Activity - Whatever runs from the line with "Open Contact History object" to the end of the records below must be copied exactly, with nothing else included.

Material for the task -

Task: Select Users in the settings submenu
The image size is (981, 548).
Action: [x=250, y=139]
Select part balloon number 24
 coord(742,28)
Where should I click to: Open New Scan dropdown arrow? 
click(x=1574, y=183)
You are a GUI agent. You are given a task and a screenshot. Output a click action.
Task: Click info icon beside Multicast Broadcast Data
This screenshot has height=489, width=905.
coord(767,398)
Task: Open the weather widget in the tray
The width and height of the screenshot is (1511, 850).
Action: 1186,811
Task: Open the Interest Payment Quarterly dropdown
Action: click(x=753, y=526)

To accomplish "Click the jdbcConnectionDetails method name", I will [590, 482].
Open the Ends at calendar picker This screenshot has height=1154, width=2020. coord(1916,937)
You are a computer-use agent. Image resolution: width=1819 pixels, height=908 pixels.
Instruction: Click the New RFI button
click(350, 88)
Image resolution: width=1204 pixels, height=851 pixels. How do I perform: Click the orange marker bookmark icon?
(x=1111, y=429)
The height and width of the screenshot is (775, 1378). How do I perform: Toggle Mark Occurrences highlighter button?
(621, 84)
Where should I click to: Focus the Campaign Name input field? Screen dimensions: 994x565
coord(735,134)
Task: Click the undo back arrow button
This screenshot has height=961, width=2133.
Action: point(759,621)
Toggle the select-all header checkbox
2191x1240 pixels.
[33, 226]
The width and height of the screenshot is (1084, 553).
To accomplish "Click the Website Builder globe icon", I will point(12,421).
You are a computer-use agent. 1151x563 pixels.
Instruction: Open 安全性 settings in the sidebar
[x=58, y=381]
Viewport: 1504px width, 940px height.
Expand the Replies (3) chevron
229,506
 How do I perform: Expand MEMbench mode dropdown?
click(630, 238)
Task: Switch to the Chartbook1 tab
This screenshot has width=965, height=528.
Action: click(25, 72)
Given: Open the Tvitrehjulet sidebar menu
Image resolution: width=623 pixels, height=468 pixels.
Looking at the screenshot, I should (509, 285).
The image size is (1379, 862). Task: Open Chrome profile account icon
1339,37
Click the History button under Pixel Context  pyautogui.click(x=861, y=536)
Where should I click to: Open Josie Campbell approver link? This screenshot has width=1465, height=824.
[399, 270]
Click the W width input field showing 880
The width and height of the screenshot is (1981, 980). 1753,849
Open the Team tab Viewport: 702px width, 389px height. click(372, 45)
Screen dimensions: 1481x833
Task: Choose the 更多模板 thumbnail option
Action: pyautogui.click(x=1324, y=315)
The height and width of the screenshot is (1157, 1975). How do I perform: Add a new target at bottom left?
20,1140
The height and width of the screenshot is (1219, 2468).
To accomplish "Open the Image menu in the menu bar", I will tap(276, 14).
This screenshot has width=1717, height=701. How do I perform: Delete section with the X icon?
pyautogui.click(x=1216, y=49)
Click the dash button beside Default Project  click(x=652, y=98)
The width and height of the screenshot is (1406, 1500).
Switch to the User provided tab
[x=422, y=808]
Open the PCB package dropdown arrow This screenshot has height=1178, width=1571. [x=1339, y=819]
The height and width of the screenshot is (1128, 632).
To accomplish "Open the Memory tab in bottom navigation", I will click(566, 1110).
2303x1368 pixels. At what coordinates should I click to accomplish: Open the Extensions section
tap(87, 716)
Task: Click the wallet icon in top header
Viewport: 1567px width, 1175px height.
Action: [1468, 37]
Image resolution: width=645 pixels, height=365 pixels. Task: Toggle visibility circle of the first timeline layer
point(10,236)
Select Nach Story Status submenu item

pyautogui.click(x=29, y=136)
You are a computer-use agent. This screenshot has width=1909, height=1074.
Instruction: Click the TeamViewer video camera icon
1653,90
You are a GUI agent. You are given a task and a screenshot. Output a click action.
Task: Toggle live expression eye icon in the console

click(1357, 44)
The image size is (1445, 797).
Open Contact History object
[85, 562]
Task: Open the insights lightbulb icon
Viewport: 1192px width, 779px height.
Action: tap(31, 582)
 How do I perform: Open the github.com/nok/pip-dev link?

Exercise output -
Open Contact History object
[85, 562]
Task: Open the insights lightbulb icon
Viewport: 1192px width, 779px height.
Action: tap(31, 582)
 How do I perform: Open the github.com/nok/pip-dev link?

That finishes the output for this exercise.